Task objective :: Can you render every one of these lines as a Markdown table with the columns "No." and "Text", skipping any blank lines?

Data shown ::

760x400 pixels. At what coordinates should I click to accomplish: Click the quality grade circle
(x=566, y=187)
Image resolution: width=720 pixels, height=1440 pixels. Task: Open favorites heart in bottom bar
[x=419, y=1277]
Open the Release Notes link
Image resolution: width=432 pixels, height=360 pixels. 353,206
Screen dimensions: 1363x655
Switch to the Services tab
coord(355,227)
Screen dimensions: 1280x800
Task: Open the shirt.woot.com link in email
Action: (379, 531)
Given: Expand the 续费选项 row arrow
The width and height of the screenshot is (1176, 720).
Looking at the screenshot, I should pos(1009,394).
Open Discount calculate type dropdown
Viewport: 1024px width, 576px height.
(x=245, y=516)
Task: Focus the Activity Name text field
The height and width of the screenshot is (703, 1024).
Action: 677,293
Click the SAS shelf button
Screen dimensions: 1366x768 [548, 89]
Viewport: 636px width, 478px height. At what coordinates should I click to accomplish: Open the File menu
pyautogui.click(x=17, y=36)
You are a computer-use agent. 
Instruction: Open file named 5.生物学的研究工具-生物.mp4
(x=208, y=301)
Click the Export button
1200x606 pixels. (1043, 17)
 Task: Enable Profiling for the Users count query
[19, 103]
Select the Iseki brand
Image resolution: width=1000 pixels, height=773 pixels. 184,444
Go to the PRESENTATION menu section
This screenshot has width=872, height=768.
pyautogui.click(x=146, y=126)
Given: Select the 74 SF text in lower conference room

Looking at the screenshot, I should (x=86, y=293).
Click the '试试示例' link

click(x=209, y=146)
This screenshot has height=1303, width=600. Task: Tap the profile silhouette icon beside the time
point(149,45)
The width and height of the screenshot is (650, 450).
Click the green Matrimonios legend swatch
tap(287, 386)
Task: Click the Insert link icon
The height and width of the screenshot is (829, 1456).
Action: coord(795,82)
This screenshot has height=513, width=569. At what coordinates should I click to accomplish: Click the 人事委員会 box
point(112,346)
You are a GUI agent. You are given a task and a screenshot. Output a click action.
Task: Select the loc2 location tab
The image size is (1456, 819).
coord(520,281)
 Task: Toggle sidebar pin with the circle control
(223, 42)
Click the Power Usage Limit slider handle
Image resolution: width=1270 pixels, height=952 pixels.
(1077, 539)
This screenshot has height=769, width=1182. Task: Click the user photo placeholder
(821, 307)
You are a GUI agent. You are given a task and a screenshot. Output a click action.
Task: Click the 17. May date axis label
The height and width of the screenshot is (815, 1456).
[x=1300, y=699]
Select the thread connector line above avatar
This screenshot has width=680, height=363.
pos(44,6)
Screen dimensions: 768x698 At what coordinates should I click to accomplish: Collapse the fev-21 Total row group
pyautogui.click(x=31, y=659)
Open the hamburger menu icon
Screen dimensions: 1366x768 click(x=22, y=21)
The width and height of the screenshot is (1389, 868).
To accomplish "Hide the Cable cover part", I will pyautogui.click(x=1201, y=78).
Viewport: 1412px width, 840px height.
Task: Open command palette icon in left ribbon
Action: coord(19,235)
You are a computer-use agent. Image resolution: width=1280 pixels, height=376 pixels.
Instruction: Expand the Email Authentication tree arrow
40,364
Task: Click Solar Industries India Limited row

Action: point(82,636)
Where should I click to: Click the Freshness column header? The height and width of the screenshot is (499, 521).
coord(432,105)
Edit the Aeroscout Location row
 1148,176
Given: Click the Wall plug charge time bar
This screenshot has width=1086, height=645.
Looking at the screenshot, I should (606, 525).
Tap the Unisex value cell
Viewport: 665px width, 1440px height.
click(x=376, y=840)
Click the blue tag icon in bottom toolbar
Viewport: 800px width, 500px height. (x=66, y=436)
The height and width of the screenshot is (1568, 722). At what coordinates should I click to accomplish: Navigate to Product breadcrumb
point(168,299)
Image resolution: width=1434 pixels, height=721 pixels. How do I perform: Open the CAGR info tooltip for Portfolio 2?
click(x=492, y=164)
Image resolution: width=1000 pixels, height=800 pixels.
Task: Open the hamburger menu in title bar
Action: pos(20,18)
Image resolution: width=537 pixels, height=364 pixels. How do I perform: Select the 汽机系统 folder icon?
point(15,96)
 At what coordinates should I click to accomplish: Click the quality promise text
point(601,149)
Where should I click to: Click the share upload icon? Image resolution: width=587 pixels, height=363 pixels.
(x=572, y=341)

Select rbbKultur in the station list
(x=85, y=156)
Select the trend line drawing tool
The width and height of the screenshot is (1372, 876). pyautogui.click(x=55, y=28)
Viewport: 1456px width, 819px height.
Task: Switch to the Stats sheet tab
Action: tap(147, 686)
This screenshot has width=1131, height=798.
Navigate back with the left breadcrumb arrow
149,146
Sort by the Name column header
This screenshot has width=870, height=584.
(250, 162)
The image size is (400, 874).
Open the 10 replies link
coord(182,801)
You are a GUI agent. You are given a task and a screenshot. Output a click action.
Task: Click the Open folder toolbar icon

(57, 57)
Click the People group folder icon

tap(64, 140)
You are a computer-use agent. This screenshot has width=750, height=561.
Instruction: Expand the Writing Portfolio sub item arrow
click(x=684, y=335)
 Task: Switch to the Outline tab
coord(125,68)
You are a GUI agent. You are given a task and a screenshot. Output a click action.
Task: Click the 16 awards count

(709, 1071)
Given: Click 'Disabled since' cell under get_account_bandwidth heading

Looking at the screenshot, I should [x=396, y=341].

Answer to this problem ::
| No. | Text |
|---|---|
| 1 | 760x400 pixels. At what coordinates should I click to accomplish: Click the quality grade circle |
| 2 | (x=566, y=187) |
| 3 | Image resolution: width=720 pixels, height=1440 pixels. Task: Open favorites heart in bottom bar |
| 4 | [x=419, y=1277] |
| 5 | Open the Release Notes link |
| 6 | Image resolution: width=432 pixels, height=360 pixels. 353,206 |
| 7 | Screen dimensions: 1363x655 |
| 8 | Switch to the Services tab |
| 9 | coord(355,227) |
| 10 | Screen dimensions: 1280x800 |
| 11 | Task: Open the shirt.woot.com link in email |
| 12 | Action: (379, 531) |
| 13 | Given: Expand the 续费选项 row arrow |
| 14 | The width and height of the screenshot is (1176, 720). |
| 15 | Looking at the screenshot, I should pos(1009,394). |
| 16 | Open Discount calculate type dropdown |
| 17 | Viewport: 1024px width, 576px height. |
| 18 | (x=245, y=516) |
| 19 | Task: Focus the Activity Name text field |
| 20 | The height and width of the screenshot is (703, 1024). |
| 21 | Action: 677,293 |
| 22 | Click the SAS shelf button |
| 23 | Screen dimensions: 1366x768 [548, 89] |
| 24 | Viewport: 636px width, 478px height. At what coordinates should I click to accomplish: Open the File menu |
| 25 | pyautogui.click(x=17, y=36) |
| 26 | You are a computer-use agent.  |
| 27 | Instruction: Open file named 5.生物学的研究工具-生物.mp4 |
| 28 | (x=208, y=301) |
| 29 | Click the Export button |
| 30 | 1200x606 pixels. (1043, 17) |
| 31 |  Task: Enable Profiling for the Users count query |
| 32 | [19, 103] |
| 33 | Select the Iseki brand |
| 34 | Image resolution: width=1000 pixels, height=773 pixels. 184,444 |
| 35 | Go to the PRESENTATION menu section |
| 36 | This screenshot has width=872, height=768. |
| 37 | pyautogui.click(x=146, y=126) |
| 38 | Given: Select the 74 SF text in lower conference room |
| 39 | Looking at the screenshot, I should (x=86, y=293). |
| 40 | Click the '试试示例' link |
| 41 | click(x=209, y=146) |
| 42 | This screenshot has height=1303, width=600. Task: Tap the profile silhouette icon beside the time |
| 43 | point(149,45) |
| 44 | The width and height of the screenshot is (650, 450). |
| 45 | Click the green Matrimonios legend swatch |
| 46 | tap(287, 386) |
| 47 | Task: Click the Insert link icon |
| 48 | The height and width of the screenshot is (829, 1456). |
| 49 | Action: coord(795,82) |
| 50 | This screenshot has height=513, width=569. At what coordinates should I click to accomplish: Click the 人事委員会 box |
| 51 | point(112,346) |
| 52 | You are a GUI agent. You are given a task and a screenshot. Output a click action. |
| 53 | Task: Select the loc2 location tab |
| 54 | The image size is (1456, 819). |
| 55 | coord(520,281) |
| 56 |  Task: Toggle sidebar pin with the circle control |
| 57 | (223, 42) |
| 58 | Click the Power Usage Limit slider handle |
| 59 | Image resolution: width=1270 pixels, height=952 pixels. |
| 60 | (1077, 539) |
| 61 | This screenshot has height=769, width=1182. Task: Click the user photo placeholder |
| 62 | (821, 307) |
| 63 | You are a GUI agent. You are given a task and a screenshot. Output a click action. |
| 64 | Task: Click the 17. May date axis label |
| 65 | The height and width of the screenshot is (815, 1456). |
| 66 | [x=1300, y=699] |
| 67 | Select the thread connector line above avatar |
| 68 | This screenshot has width=680, height=363. |
| 69 | pos(44,6) |
| 70 | Screen dimensions: 768x698 At what coordinates should I click to accomplish: Collapse the fev-21 Total row group |
| 71 | pyautogui.click(x=31, y=659) |
| 72 | Open the hamburger menu icon |
| 73 | Screen dimensions: 1366x768 click(x=22, y=21) |
| 74 | The width and height of the screenshot is (1389, 868). |
| 75 | To accomplish "Hide the Cable cover part", I will pyautogui.click(x=1201, y=78). |
| 76 | Viewport: 1412px width, 840px height. |
| 77 | Task: Open command palette icon in left ribbon |
| 78 | Action: coord(19,235) |
| 79 | You are a computer-use agent. Image resolution: width=1280 pixels, height=376 pixels. |
| 80 | Instruction: Expand the Email Authentication tree arrow |
| 81 | 40,364 |
| 82 | Task: Click Solar Industries India Limited row |
| 83 | Action: point(82,636) |
| 84 | Where should I click to: Click the Freshness column header? The height and width of the screenshot is (499, 521). |
| 85 | coord(432,105) |
| 86 | Edit the Aeroscout Location row |
| 87 |  1148,176 |
| 88 | Given: Click the Wall plug charge time bar |
| 89 | This screenshot has width=1086, height=645. |
| 90 | Looking at the screenshot, I should (606, 525). |
| 91 | Tap the Unisex value cell |
| 92 | Viewport: 665px width, 1440px height. |
| 93 | click(x=376, y=840) |
| 94 | Click the blue tag icon in bottom toolbar |
| 95 | Viewport: 800px width, 500px height. (x=66, y=436) |
| 96 | The height and width of the screenshot is (1568, 722). At what coordinates should I click to accomplish: Navigate to Product breadcrumb |
| 97 | point(168,299) |
| 98 | Image resolution: width=1434 pixels, height=721 pixels. How do I perform: Open the CAGR info tooltip for Portfolio 2? |
| 99 | click(x=492, y=164) |
| 100 | Image resolution: width=1000 pixels, height=800 pixels. |
| 101 | Task: Open the hamburger menu in title bar |
| 102 | Action: pos(20,18) |
| 103 | Image resolution: width=537 pixels, height=364 pixels. How do I perform: Select the 汽机系统 folder icon? |
| 104 | point(15,96) |
| 105 |  At what coordinates should I click to accomplish: Click the quality promise text |
| 106 | point(601,149) |
| 107 | Where should I click to: Click the share upload icon? Image resolution: width=587 pixels, height=363 pixels. |
| 108 | (x=572, y=341) |
| 109 | Select rbbKultur in the station list |
| 110 | (x=85, y=156) |
| 111 | Select the trend line drawing tool |
| 112 | The width and height of the screenshot is (1372, 876). pyautogui.click(x=55, y=28) |
| 113 | Viewport: 1456px width, 819px height. |
| 114 | Task: Switch to the Stats sheet tab |
| 115 | Action: tap(147, 686) |
| 116 | This screenshot has width=1131, height=798. |
| 117 | Navigate back with the left breadcrumb arrow |
| 118 | 149,146 |
| 119 | Sort by the Name column header |
| 120 | This screenshot has width=870, height=584. |
| 121 | (250, 162) |
| 122 | The image size is (400, 874). |
| 123 | Open the 10 replies link |
| 124 | coord(182,801) |
| 125 | You are a GUI agent. You are given a task and a screenshot. Output a click action. |
| 126 | Task: Click the Open folder toolbar icon |
| 127 | (57, 57) |
| 128 | Click the People group folder icon |
| 129 | tap(64, 140) |
| 130 | You are a computer-use agent. This screenshot has width=750, height=561. |
| 131 | Instruction: Expand the Writing Portfolio sub item arrow |
| 132 | click(x=684, y=335) |
| 133 |  Task: Switch to the Outline tab |
| 134 | coord(125,68) |
| 135 | You are a GUI agent. You are given a task and a screenshot. Output a click action. |
| 136 | Task: Click the 16 awards count |
| 137 | (709, 1071) |
| 138 | Given: Click 'Disabled since' cell under get_account_bandwidth heading |
| 139 | Looking at the screenshot, I should [x=396, y=341]. |